Dataset entries
··········

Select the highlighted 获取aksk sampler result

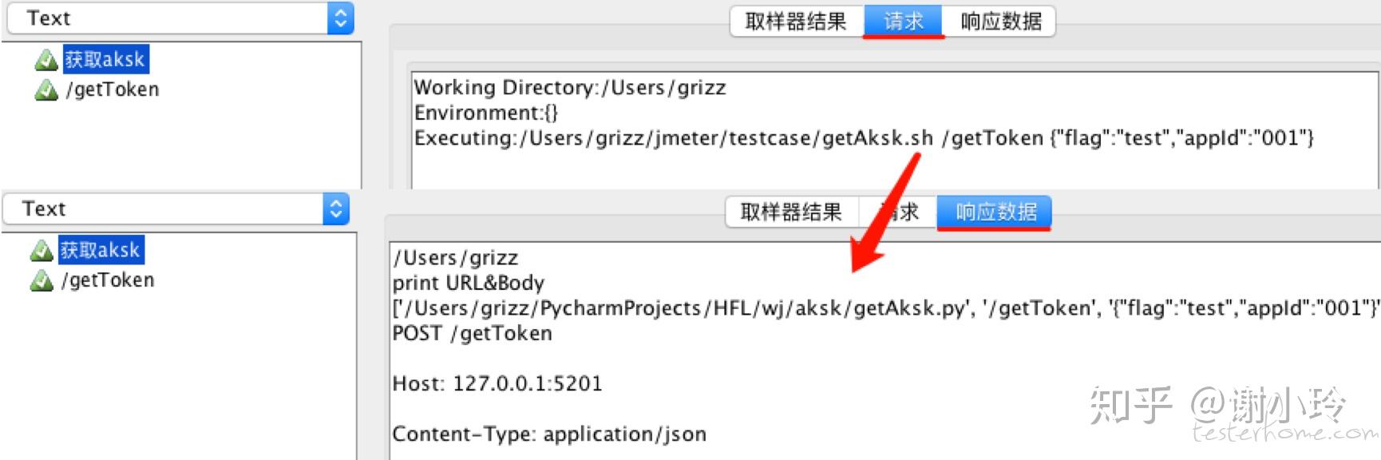[x=105, y=58]
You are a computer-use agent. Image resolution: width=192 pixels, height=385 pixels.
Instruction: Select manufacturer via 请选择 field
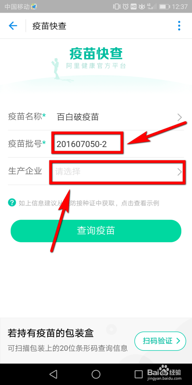pos(117,171)

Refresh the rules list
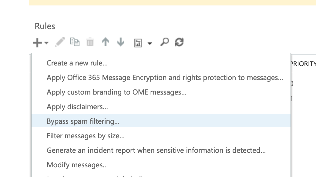[x=179, y=42]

··········

■ **Exercise directions**: Exact copies of the entries above are needed, with every picture removed.

■ **Response to this exercise**:
Select the highlighted 获取aksk sampler result

[x=105, y=58]
You are a computer-use agent. Image resolution: width=192 pixels, height=385 pixels.
Instruction: Select manufacturer via 请选择 field
pos(117,171)

Refresh the rules list
[x=179, y=42]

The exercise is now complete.